TRY IT: List every line below that contains the word "resolution". Case matters.
___
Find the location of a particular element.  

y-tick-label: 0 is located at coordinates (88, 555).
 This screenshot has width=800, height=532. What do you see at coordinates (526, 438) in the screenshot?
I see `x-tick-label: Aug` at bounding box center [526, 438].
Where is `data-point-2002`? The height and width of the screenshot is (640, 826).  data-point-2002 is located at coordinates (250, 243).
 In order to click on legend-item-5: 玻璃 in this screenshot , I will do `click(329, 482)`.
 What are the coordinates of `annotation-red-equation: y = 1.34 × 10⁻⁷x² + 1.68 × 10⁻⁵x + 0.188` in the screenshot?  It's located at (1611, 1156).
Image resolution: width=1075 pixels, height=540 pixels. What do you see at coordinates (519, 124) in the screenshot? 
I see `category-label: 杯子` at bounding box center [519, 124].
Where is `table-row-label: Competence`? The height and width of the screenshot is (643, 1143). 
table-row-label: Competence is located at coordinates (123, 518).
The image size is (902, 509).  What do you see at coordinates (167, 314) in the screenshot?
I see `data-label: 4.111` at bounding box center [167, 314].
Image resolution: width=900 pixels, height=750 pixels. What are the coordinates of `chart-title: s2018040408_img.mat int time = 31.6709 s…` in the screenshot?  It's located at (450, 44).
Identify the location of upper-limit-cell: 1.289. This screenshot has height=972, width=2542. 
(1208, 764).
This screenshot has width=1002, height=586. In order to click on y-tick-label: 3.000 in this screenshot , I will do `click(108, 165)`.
___
ANSWER FOR THE TASK:
Image resolution: width=1075 pixels, height=540 pixels. What do you see at coordinates (519, 124) in the screenshot? 
Image resolution: width=900 pixels, height=750 pixels. What are the coordinates of `chart-title: s2018040408_img.mat int time = 31.6709 s…` in the screenshot?  It's located at (450, 44).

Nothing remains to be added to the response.